----- STORED ROWS -----

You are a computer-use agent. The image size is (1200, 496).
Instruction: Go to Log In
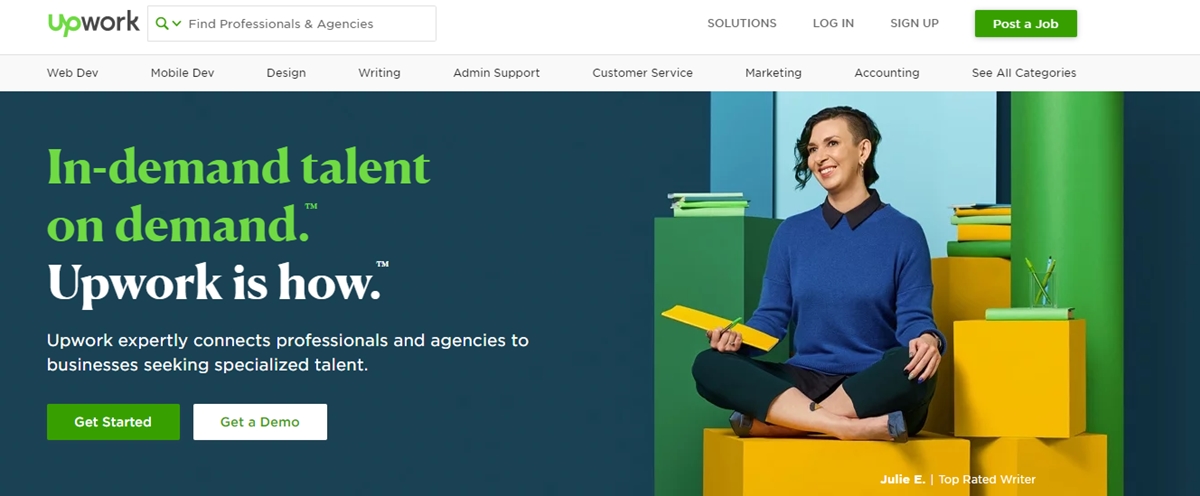[x=833, y=23]
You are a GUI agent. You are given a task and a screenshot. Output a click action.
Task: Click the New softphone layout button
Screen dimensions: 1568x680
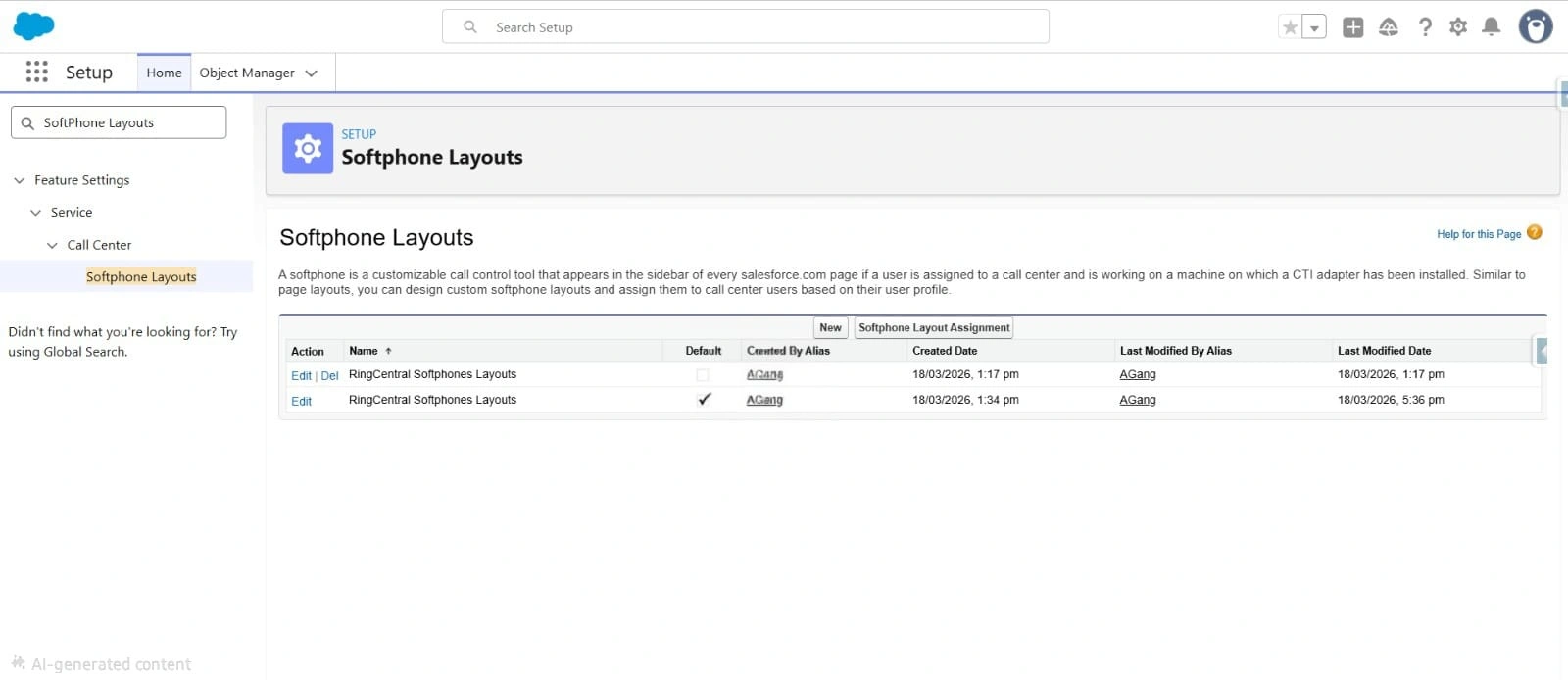[x=830, y=328]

-----

Format the entries above as a two-column CSV with the header entry_text,answer and one row per entry. Put each entry's text and its answer in separate quoted fields, replace line breaks with spaces, and leave the pictures out.

entry_text,answer
"You are a computer-use agent. The image size is (1200, 496). Instruction: Go to Log In","[x=833, y=23]"
"You are a GUI agent. You are given a task and a screenshot. Output a click action. Task: Click the New softphone layout button Screen dimensions: 1568x680","[x=830, y=328]"